A geographically larger India that posits a number of modern-day South Asian nations like Pakistan, Afghanistan, Bangladesh, Nepal, Bhutan, Tibet, Sri Lanka and Myanmar as one nation may appear wishful thinking, but it does serve the purpose of uniting the majority Hindu electorate in modern India.
“The rhetoric about Akhand Bharat is not unexpected. It keeps voters engaged in past issues that benefit the Hindu right. The repeated references to the partition of India in 1947 keeps the anti-Muslim mood on a high decibel politically,” says Tushar Bhadra, a resident of Varanasi, Modi’s parliamentary constituency in Uttar Pradesh.
Not everybody within the BJP is comfortable with the rhetoric. “We should not sound foolish internationally by talking about changing the geography,” says a BJP lawmaker on condition of anonymity.
“Strategically and diplomatically, India needs to present a modern face. Its emerging economic strength is in the present Indian geographic boundary.”
There are parallel efforts at indoctrination to keep voters intoxicated on Hindutva ideology which seeks to establish the hegemony of Hindus and Hinduism in India.
A panel of Indian parliamentarians headed by BJP MP Vinay Sahasrabuddhe wants India to “incorporate the ancient wisdom, knowledge and teachings about life and society from Vedas and other great Indian texts/books in the school curriculum.”
Hindutva has paid rich dividends to the BJP so far. Its government in Uttar Pradesh is headed by Yogi Adityanath, a radical Hindu monk known for his anti-Muslim rhetoric. He’s also been a votary of “reconverting” Muslims and Christians back to the Hindu fold.
The Yogi administration is being charged by rights activists with targeting minority communities, especially Muslims, under the false pretext of protecting Hindu women from Muslim stalkers and eve-teasers, not to mention “love jihad.”
The ruling party’s internal survey suggests the going could now be tough in India’s largest province, which also elects 80 parliamentarians including Modi.
The prime minister, a native of Gujarat in the west, shifted to the sacred Hindu city of Varanasi to enhance his pro-Hindutva image. The gamble paid off with the BJP performing well during the 2014 and 2019 parliamentary polls, as it did in the last state elections held in Uttar Pradesh in 2017.
This time, though, the BJP may face a tough contest from the Samajwadi Party, a socialist party popular among Muslims, the Bahujan Samaj Party, which champions the cause of Dalits, and the Congress, which has lost political steam in Uttar Pradesh over the years.
Modi’s lieutenant and federal home minister, Amit Shah, is known to quip: “The road to power in Delhi goes through Uttar Pradesh.”
BJP leaders often say the Ram temple being constructed in Ayodhya in Uttar Pradesh on land where once existed the Babri mosque is “a matter of faith” and not electoral politics.

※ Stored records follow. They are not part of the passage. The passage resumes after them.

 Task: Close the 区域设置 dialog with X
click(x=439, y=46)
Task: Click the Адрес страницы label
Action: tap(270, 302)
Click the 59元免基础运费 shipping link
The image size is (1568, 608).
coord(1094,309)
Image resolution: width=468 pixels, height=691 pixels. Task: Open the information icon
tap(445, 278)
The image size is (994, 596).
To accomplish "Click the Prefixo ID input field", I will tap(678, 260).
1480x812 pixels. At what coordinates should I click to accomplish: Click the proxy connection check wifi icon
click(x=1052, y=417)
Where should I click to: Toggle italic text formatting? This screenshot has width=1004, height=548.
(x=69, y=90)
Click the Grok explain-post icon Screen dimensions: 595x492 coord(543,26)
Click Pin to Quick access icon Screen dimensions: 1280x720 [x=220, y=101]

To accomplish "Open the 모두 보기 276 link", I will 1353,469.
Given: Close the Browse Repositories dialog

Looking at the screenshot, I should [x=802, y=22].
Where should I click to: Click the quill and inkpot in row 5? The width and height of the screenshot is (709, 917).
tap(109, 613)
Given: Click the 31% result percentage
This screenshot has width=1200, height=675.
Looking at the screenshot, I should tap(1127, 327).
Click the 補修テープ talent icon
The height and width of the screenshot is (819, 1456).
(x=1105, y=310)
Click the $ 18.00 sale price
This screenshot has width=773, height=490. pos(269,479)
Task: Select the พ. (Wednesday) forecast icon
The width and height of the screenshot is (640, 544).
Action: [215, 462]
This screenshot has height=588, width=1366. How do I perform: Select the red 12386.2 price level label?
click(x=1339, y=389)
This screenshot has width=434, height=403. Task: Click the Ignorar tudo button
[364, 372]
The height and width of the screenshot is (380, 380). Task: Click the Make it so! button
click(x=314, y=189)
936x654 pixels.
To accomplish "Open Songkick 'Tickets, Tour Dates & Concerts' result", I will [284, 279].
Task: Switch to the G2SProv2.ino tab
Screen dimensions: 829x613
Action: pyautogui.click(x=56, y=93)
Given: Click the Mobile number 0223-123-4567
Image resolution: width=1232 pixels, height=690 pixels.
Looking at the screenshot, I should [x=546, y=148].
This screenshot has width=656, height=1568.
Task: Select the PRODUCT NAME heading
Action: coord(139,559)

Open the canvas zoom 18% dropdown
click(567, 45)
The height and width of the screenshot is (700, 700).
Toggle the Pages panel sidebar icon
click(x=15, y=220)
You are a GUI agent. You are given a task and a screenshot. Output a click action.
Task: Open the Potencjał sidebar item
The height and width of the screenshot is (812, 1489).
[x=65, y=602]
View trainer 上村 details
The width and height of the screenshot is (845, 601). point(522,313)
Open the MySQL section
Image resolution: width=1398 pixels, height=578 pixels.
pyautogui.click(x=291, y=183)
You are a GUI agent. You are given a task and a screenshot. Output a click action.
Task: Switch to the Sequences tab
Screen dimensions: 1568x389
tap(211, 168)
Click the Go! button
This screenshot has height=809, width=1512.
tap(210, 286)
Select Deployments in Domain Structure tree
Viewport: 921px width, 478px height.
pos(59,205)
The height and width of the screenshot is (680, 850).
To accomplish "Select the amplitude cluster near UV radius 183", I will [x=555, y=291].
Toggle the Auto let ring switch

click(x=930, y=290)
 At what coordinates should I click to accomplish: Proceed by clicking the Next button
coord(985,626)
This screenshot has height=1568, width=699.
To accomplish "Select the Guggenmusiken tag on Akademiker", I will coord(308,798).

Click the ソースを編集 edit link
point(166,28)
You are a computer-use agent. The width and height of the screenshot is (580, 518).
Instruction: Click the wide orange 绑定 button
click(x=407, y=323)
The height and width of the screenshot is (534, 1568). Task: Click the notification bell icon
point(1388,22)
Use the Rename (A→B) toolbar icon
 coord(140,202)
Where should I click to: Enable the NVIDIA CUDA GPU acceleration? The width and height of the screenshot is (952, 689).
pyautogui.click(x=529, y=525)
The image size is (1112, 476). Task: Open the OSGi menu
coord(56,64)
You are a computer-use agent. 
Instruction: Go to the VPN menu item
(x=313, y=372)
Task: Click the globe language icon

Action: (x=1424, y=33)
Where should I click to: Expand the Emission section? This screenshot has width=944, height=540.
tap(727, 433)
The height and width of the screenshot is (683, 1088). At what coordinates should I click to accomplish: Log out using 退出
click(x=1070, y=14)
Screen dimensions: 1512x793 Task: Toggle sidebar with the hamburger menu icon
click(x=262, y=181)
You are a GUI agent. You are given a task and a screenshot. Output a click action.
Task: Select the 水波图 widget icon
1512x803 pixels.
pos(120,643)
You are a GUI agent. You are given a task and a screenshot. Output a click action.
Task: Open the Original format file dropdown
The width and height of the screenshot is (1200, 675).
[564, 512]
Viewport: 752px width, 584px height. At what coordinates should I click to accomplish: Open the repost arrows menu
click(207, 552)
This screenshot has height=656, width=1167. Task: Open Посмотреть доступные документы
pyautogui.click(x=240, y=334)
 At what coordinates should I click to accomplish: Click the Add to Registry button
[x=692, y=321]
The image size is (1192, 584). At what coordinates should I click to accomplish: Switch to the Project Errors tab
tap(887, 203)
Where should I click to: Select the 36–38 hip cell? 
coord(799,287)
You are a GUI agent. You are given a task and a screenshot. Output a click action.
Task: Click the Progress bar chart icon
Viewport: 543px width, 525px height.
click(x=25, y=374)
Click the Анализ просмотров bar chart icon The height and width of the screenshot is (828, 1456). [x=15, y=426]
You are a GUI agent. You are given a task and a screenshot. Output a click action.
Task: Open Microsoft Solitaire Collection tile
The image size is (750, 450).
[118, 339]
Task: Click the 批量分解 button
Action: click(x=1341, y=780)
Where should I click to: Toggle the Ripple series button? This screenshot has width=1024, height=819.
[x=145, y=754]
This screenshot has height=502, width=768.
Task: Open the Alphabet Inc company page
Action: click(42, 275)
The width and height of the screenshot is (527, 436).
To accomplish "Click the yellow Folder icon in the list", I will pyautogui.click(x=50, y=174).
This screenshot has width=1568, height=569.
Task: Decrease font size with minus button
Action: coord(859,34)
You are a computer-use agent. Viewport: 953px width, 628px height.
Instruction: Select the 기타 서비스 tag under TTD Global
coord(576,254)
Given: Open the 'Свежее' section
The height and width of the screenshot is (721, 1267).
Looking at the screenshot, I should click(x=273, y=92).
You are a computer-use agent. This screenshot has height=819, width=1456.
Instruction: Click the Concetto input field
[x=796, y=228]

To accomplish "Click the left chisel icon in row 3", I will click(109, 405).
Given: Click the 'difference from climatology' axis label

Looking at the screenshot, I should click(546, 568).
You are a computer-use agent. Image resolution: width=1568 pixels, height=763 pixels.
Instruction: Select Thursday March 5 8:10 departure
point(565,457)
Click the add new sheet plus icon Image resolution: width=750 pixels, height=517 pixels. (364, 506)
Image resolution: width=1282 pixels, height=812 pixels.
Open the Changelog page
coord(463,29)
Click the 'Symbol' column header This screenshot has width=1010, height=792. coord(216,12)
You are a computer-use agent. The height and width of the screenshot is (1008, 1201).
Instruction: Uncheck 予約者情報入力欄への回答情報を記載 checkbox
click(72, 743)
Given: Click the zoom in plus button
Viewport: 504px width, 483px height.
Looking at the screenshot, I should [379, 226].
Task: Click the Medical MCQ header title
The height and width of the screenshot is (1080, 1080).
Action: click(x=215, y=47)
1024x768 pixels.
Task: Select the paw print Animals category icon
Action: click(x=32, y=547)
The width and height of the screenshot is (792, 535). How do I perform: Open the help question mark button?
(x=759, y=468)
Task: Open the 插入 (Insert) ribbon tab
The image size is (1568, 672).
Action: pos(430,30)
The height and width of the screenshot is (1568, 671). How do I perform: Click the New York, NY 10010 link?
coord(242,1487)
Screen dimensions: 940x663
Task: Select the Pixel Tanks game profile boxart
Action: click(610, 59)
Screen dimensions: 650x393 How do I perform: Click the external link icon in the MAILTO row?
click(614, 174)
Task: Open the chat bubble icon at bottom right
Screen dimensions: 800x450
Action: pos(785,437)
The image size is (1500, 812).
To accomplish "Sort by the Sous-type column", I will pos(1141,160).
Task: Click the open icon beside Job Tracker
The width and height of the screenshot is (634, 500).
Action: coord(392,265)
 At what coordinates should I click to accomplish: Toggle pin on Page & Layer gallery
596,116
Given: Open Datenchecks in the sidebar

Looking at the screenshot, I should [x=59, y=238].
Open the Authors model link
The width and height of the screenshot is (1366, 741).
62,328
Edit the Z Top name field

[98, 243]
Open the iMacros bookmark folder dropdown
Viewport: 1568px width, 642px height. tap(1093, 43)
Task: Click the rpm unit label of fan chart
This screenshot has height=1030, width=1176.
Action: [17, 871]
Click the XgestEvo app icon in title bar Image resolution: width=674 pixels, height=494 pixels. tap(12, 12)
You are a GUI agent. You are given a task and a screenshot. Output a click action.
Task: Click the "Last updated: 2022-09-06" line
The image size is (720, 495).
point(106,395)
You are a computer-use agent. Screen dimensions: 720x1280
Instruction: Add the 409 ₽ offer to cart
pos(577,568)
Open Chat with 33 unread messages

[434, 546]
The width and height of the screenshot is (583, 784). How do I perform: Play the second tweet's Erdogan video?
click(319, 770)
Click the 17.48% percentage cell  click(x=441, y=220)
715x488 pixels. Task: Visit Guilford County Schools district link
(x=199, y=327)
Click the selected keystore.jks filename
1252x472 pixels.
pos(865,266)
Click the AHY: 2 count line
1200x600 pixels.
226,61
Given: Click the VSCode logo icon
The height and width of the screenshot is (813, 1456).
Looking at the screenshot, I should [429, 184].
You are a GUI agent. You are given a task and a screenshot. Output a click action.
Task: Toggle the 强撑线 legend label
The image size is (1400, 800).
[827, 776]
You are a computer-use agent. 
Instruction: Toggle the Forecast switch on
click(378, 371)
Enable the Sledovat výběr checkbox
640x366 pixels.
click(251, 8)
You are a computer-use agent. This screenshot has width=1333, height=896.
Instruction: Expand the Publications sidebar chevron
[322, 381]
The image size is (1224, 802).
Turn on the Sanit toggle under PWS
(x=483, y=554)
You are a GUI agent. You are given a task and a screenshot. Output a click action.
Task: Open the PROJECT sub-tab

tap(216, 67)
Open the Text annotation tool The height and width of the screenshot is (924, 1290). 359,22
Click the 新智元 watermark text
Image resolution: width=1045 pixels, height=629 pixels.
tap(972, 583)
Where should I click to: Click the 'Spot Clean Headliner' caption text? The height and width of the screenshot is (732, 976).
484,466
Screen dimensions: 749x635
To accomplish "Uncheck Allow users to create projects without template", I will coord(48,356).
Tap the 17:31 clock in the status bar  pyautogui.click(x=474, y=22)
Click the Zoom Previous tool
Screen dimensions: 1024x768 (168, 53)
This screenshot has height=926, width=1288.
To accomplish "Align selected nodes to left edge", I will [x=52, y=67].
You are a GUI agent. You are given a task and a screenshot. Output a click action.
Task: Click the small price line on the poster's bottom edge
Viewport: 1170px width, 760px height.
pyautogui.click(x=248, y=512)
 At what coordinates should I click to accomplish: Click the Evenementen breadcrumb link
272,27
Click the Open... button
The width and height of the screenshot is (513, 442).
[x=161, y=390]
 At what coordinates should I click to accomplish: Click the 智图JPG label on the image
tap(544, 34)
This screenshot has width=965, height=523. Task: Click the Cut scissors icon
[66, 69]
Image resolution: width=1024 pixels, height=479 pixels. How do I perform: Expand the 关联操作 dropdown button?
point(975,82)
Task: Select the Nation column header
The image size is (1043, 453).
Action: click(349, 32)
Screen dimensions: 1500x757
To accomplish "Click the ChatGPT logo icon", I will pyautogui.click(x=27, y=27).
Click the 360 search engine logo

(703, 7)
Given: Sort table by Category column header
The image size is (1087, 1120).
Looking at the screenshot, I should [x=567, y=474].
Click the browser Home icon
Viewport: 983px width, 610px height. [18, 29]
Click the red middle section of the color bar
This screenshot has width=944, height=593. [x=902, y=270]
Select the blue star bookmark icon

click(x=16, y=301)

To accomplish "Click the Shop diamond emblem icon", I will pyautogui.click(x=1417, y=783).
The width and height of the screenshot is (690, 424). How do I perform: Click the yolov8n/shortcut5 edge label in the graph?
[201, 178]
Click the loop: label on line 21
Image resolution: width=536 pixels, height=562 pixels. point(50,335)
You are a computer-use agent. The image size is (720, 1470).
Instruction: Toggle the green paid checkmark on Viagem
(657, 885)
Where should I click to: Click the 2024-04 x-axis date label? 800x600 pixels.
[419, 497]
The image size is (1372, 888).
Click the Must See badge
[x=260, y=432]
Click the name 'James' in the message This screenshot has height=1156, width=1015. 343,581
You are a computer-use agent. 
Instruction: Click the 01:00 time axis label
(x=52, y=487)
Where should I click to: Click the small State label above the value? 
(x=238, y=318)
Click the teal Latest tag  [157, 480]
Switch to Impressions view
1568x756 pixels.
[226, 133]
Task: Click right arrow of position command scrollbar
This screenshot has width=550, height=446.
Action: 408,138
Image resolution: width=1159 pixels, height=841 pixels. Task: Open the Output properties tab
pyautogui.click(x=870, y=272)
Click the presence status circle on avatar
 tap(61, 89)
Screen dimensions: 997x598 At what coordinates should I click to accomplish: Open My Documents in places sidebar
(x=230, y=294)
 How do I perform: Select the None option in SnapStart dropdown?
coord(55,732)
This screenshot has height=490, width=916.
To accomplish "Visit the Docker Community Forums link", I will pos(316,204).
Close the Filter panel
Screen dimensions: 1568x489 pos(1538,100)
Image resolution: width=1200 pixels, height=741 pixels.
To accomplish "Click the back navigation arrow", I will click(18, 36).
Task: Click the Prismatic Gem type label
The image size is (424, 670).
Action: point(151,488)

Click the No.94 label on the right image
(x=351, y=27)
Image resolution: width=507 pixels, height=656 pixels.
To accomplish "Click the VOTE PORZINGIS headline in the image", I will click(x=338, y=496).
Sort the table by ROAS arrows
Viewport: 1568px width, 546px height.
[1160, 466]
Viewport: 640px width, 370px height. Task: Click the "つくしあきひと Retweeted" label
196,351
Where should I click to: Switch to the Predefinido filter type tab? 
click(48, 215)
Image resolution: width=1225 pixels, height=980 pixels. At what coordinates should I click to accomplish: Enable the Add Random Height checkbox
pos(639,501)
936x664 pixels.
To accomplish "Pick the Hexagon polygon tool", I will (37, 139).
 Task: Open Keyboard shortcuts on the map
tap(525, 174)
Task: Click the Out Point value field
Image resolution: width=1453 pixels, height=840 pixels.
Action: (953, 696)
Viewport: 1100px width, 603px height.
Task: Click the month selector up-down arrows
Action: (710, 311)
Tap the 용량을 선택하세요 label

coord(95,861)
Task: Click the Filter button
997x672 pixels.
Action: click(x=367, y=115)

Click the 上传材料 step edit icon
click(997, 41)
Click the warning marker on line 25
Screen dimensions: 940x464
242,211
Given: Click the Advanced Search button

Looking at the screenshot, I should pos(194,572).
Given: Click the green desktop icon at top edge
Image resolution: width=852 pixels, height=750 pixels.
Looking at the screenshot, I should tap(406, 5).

But then, as political analyst Vidyarthi Kumar says: “Faith is a powerful political engine to run the electoral machine and the BJP is good at it.”
The issue of Mathura, “where Hindutva groups say a Muslim Idgah was built on the spot where popular Hindu God Krishna was born,” can be potent ahead of elections, he feels.
One thing is sure. Polarization will continue to rule the roost in Indian politics during the coming months and may continue to do so as state elections are due in Gujarat and Himachal Pradesh by the end of 2022.
These will be followed by another round of provincial polls in 2023 in Madhya Pradesh in central India and Rajasthan in the west, besides the Christian-majority Nagaland and Meghalaya in the northeast, before Modi’s BJP takes yet another shot at retaining power in Delhi in 2024.
The views expressed in this article are those of the author and do not necessarily reflect the official editorial position of UCA News.